The very same class of vehicle, that is, which has become the centrepiece of our President’s War of Terror in a half dozen countries around the world. The instrument which has been used in these contexts to spy on people and then kill them, to overthrow governments, to pummel infrastructure, to destroy homes, to obliterate beyond recognition people who are somewhere along the spectrum between an inconvenience and a threat in the eyes of our government.
The use of these weapons of war has, moreover, been calculated to evade oversight, to dodge responsibility, and to obscure the public gaze. The President favours their use because they allow him to elude public scrutiny. The manner in which the Sheriff’s office in Alameda County has been trying to gain use of this tool—by burying it at the bottom of an agenda and lying about how they plan to use it—does not bode well for their use of drones, and should confound the public.
Of course we would not, at the outset or perhaps ever, be seeing Predator Drones flying over Oakland and Berkeley. But technology is always, at some level, imprisoned by the context from which it arises. And as the San Francisco Chronicle recently documented, the use of drones in a domestic context is already becoming a big business. Some of this is innocuous, but when law enforcement departments which have already demonstrated a proclivity for heavy-handedness request such technology the better to spy on citizens and monitor the activities of “suspicious persons” (a designation which could cover all manner of sins, including free-thinking, free speech, and protest), things are headed in the wrong direction.
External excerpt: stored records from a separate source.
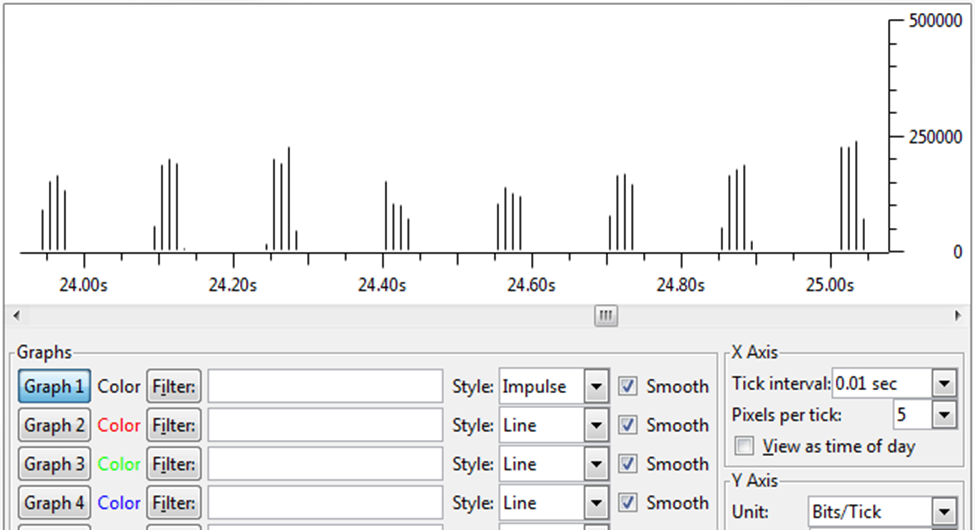Enable the Graph 3 button
Viewport: 975px width, 530px height.
click(54, 464)
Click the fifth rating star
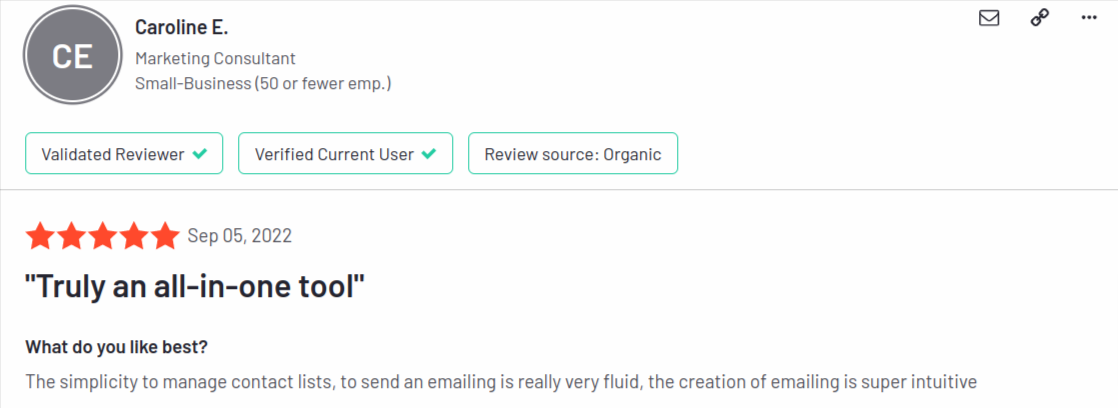 pyautogui.click(x=165, y=237)
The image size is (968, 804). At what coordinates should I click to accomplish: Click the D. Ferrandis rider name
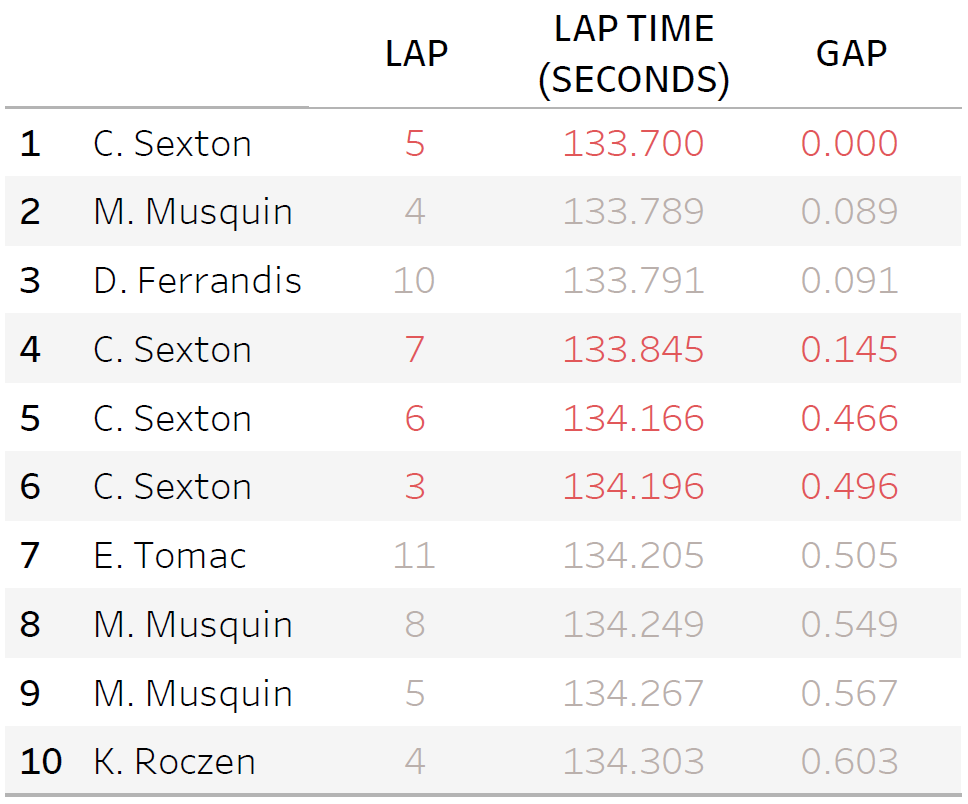coord(197,281)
I frankly do not trust those in power, particularly those in hyper-aggressive, even militaristic institutions like the police, the military, and “homeland security” staff with this kind of tool. They have proven time and again that when set against something fleeting called “security” or “order”, our liberties are happily sacrificed.
Bay Area communities should call for vigorous debate about this measure, demand intense scrutiny of this move, and lobby their supervisors to halt our descent down this slippery slope.